Modern agriculture in the state began in the 1920s, when farmers began transforming the desert in the middle of the state, known as Central Valley, into verdant crop fields by pumping groundwater to the surface in the 1920s. In the 1970s, California undertook a massive water infrastructure project to deliver water from wetter parts of the state to the Central Valley and elsewhere, relieving some of their reliance on groundwater. Currently, the state irrigates more than 9 million acres of cropland using roughly 34 million acre-feet of water diverted from rivers, lakes, and reservoirs that brings this water through an extensive network of aqueducts and canals. But it’s not enough anymore.

When these rivers, lakes, and reservoirs aren’t replenished and the state’s agricultural regions enter a drought — which is all happening more frequently, as described above — growers again face net water shortages. They resort back to pumping groundwater, drilling deep underground to pump water from aquifers in order to grow crops and water landscaping (this practice is largely unregulated in the state, so landowners are allowed to pump “reasonable” amounts of groundwater on their property). However, this groundwater depletion leads to the thousands of miles of land sinking.

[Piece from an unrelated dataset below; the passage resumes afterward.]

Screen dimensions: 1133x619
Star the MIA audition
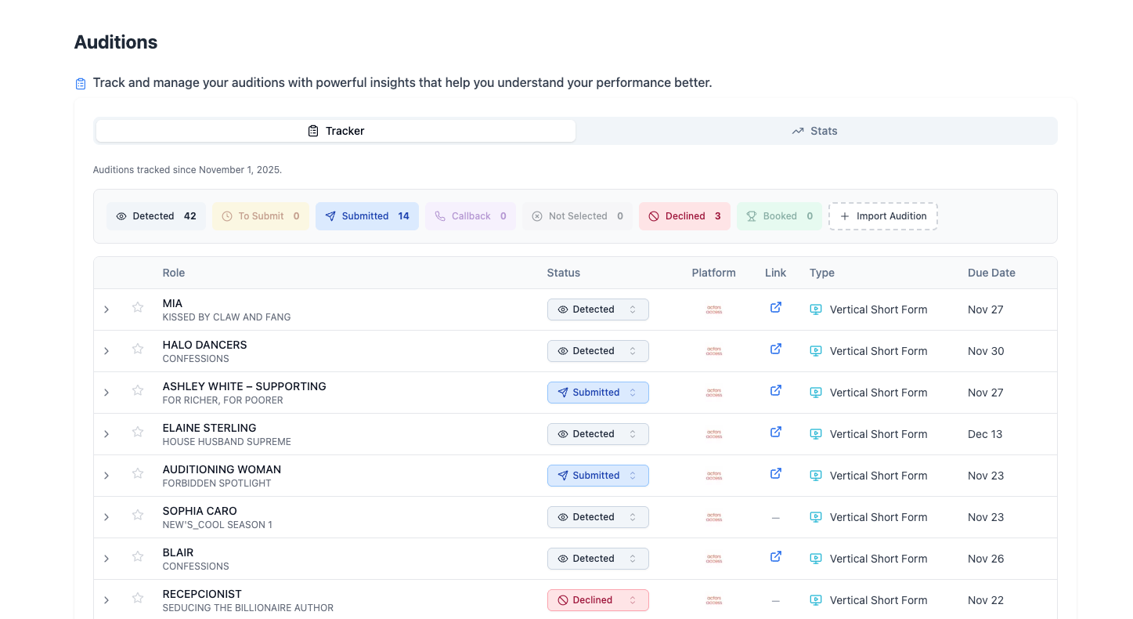(x=137, y=307)
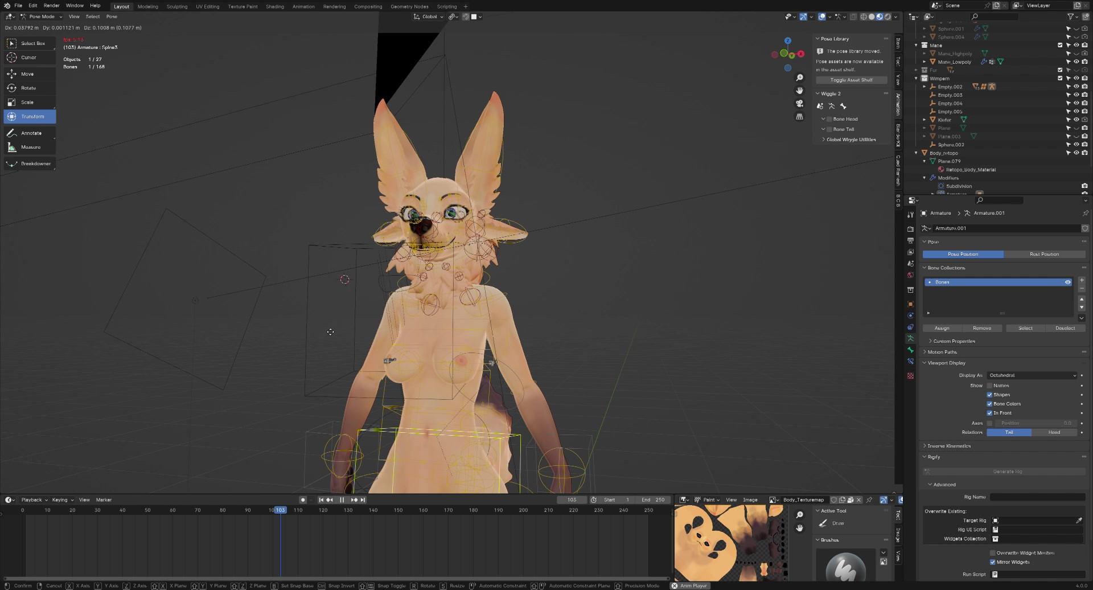
Task: Choose the Breakdowner tool
Action: coord(35,164)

Even still, in severe droughts, farmers can’t get enough water to operate at full capacity. From 2014–2016, when the state saw the worst drought conditions in records kept for 120 years, almost 1 million of California’s 27 million acres of cropland were left unplanted. This primarily impacted Central Valley farmers, who mostly grow field crops like cotton and alfalfa for livestock forage. With climate change’s continued impacts on the frequency and intensity of precipitation, heat waves, and other extreme events, Californian farmers will continue to see situations like this.

Take barley, for example. Most California barley is grown in the Central Valley as an irrigated rotation crop, and in the foothills and south Central Coast area as a rainfed crop. Barley yield increases with more water availability, and decreases with extreme temperatures. Therefore, the future impacts of climate change — rising temperatures, leading to lower water availability — will likely negatively impact barley yields in the coming decades.

California is responding to its droughts (and by extension, climate change) by passing legislation. In 2015, amid the severe multi-year drought, the state made long-overdue groundwater and sustainable water investments. Many localities implemented water conservation plans, and the federal government provided millions in emergency grants to drought-stricken communities and farmers.

Water resources will define how the world mitigates and adapts to the impacts of climate change. Conservation programs, smart agricultural production planning, climate-intelligent crop breeding, and improved water use can help tackle some of these key water risks. A sustainable agriculture system that addresses water will allow us to protect against extremes and adapt to the unavoidable at the same time.